Matt O., thanks for your relentless focus on the war machine!
Looking forward to those hearings. Though I have this eery feeling that we’re going to have to keep posting, “We TOLD you so!” as the establishment media pundits huff and sputter over the revelations, even as they themselves wonder aloud about the propriety of the hearings themselves (”scoring cheap political points.”)
Then, On Howie Kurtz’s CNN show on Sunday morning, all nine people tuning in will observe Howie’s panel consider and then dismiss the notion that the press was in the tank for BushCo all along.
the easy line comes to mind;
“waxing poetic”
if only we were already in session
Matt O. thank you very much for your work.
I asked Rajiv when he was here about the elimination of Bowen and if an investigation would be forthcoming on just who inserted that into the legislation. Collins and Lieberliar said it twas not them, but mebbe it was some staffer on the house side.
I think the thing stinketh to heaven on high.
Do you know of any legit investigation by the corporate media, or is this one going to land on Waxman’s already over- laden plate?
Matt – great job as always – question:
what happens when Waxman picks a spot – or picks everyspot, and starts asking for documents, issuing subpoenaes – and BushCo goes into The Stall – telling Waxman to just fuck off? “Unitary Executive, bitch, ain’t gonna happen?”
then what?
Thanks Matt,
Impeach those bastards!
Jack
jayt @ 7
Good question.
I know Cheney has told the media that he would just refuse to appear before Congress.
I couldn’t speculate on what would happen if the Bush administration refused to give up documents.
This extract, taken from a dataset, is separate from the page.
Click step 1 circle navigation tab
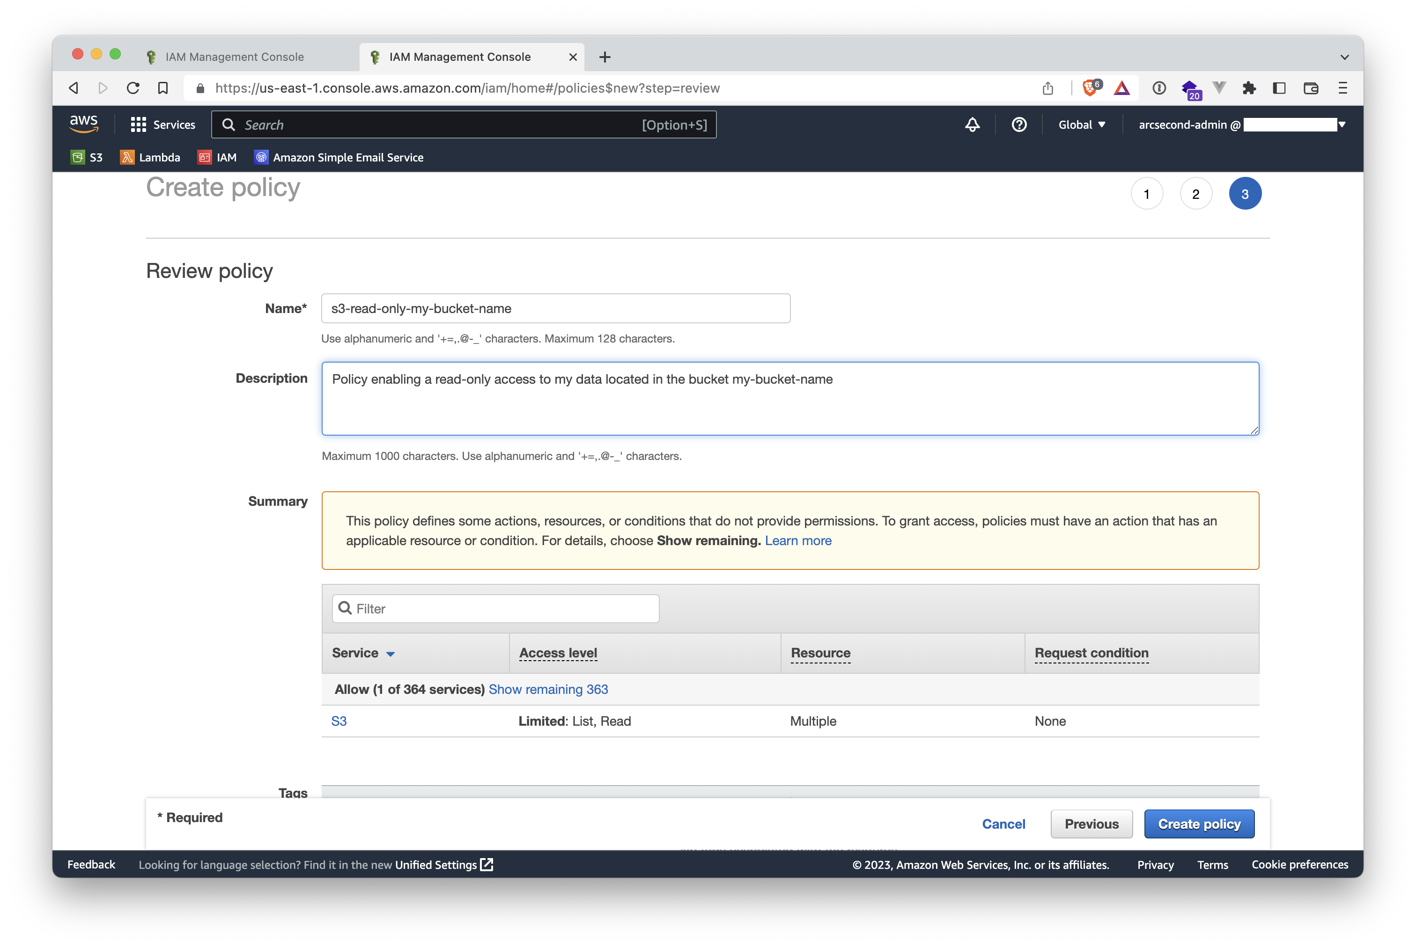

I’m not a legal analyst or lawyer and unfamiliar with what course of action the Congress would have.
Is there a precedent for such a refusal? Off the top of my head, nothing leaps out at me.
EPU’d:
Good news! President Bush was right: the Iraq war is paying for itself through oil revenues.
Bad news! It’s paying the wrong side.
Does the insurgency let no-bid contracts?
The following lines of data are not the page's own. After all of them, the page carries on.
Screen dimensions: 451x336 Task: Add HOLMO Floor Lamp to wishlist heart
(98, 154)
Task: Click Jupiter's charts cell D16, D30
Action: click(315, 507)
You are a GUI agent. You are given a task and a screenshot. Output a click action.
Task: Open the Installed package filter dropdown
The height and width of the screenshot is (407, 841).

Hello, Matt O.! And congratulations again on Defending Our Wildlife against the Pomboid One. You so rock.
(left margot, fini, neuro, and mui responses downstairs during the catchup while y’all ran up here to see Matt O.)
4:20 gotta go!
If Cheney/Bush tells Waxman to fuck off then you
impeach him….
Seems like a no brainer…
The truth will prevail… Nixon fell,
and this imperialistic Presidency will fall also.
What goes around will finally come around…
Jack
TeddySanFran @ 12
Teddy…. ‘ERE!
Hey Matt! I sent you an email ~30 min ago, but it may not be your current addy. If you didn’t get it, can you email me? xxxooo VG
Matt O: …if one could say starting a war constitutes “minimal work.”
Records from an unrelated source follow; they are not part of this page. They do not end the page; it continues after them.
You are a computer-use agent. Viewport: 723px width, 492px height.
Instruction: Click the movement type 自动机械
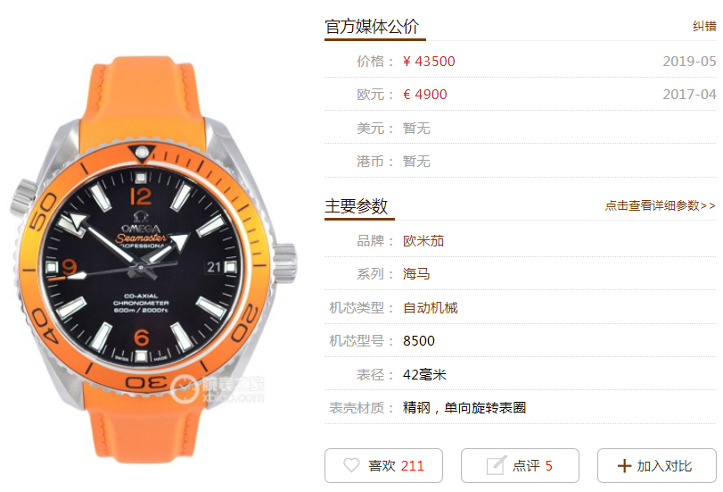click(x=431, y=308)
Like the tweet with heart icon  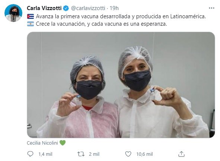coord(128,154)
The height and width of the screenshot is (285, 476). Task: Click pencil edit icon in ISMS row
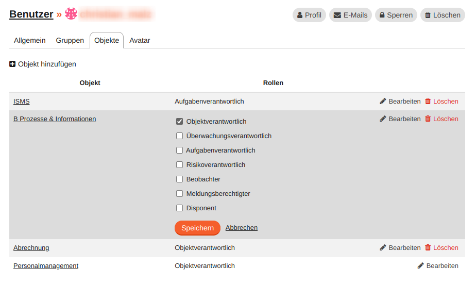coord(383,102)
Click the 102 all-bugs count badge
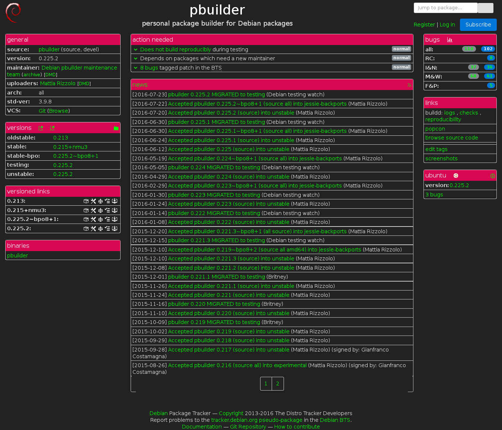502x430 pixels. pos(488,49)
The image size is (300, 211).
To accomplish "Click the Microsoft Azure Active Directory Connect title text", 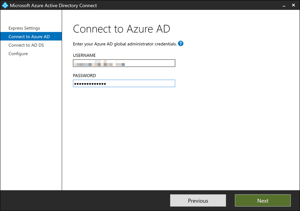I will (x=53, y=5).
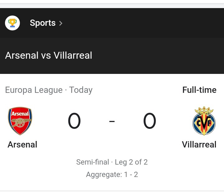This screenshot has width=224, height=195.
Task: Click the Leg 2 of 2 text
Action: pyautogui.click(x=131, y=162)
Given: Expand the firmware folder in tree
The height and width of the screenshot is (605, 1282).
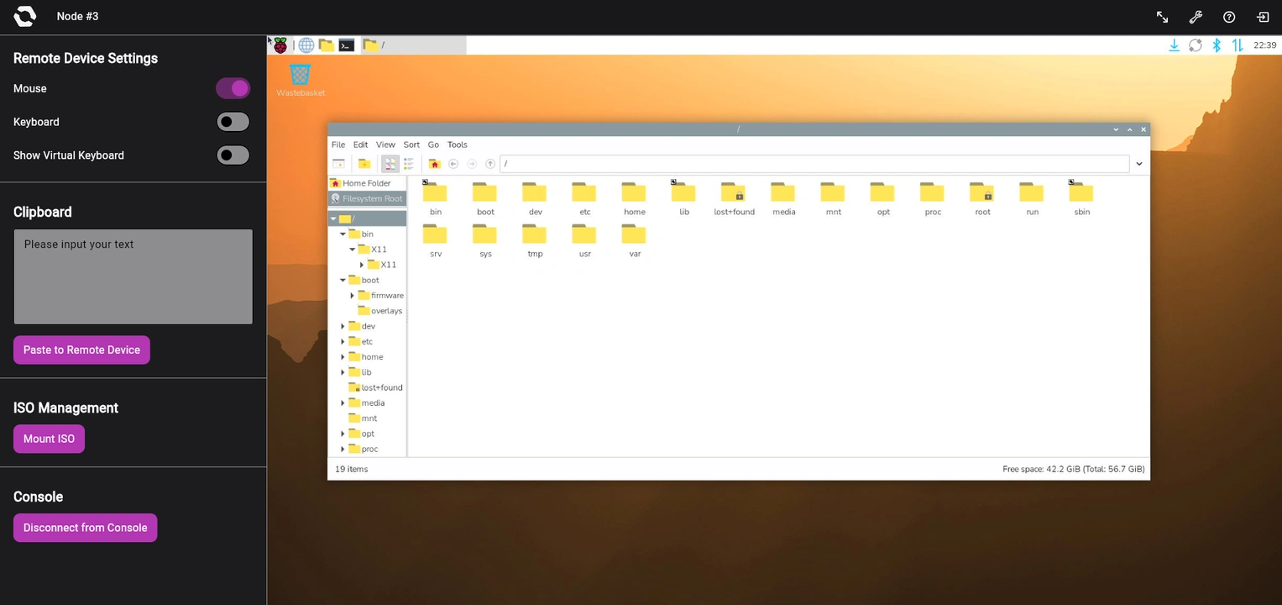Looking at the screenshot, I should 353,296.
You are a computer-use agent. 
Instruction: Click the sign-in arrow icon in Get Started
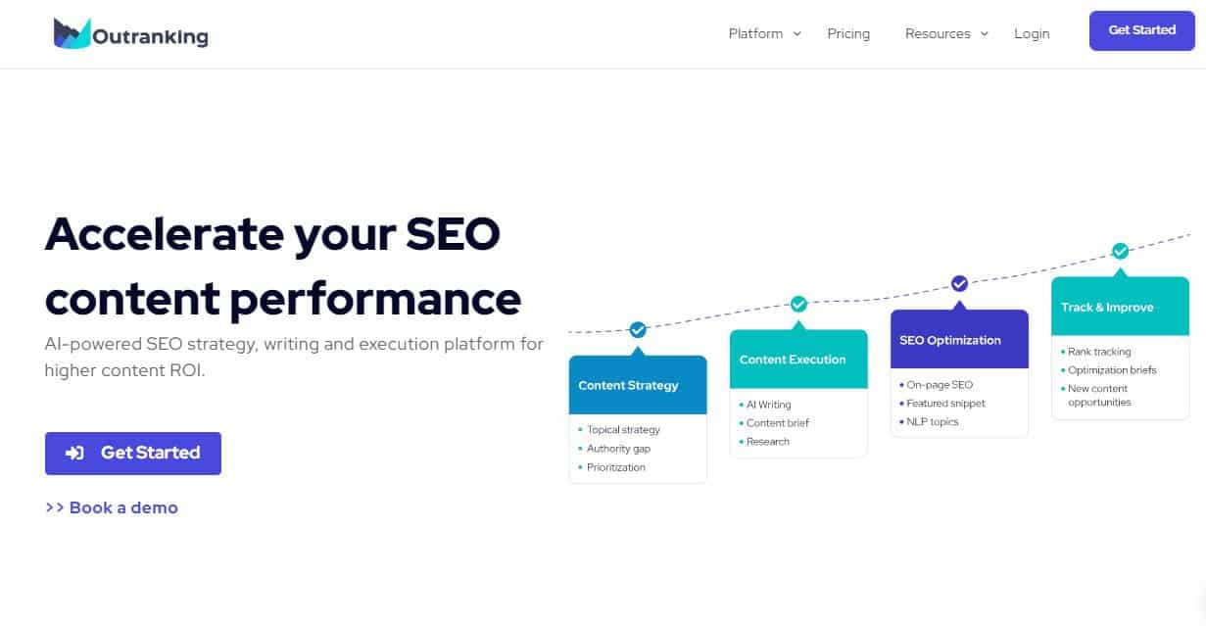74,453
Well it was a slam-dunk, so I suppose one could say that.
Bay State Librul says
November 25th, 2006 at 4:21 pm*
If Cheney/Bush tells Waxman to fuck off then you
impeach him….
On what grounds? The claim of Eexecutive Privilege will hold off a Contempt charge until we’re all dead and gone.
I vowed off cable in Dec. 2004, but with the possibility of hearings on C-Span, I am thinking about reconnecting in Jan. 2007.
The naked cruelty of the headline is more appropriate for a Freeper than a Firedog.
UptownNYChick @ 18
sign up now and get the popcorn bonus pack offer!
angie @
6
About Rajiv. If anyone’s interested, he was on the Commonwealth Club’s weekly broadcast on last night on KQED
Clicky here
If that doesn’t work. Try here. Should be the first one on top
I like Waxman. I have for years. Things dear to this man are health and environmental issues. Among others.
punaise @ 20
Seriously. I think we should have viewing parties for the hearings, the Dems could hold them in primtime and charge admission.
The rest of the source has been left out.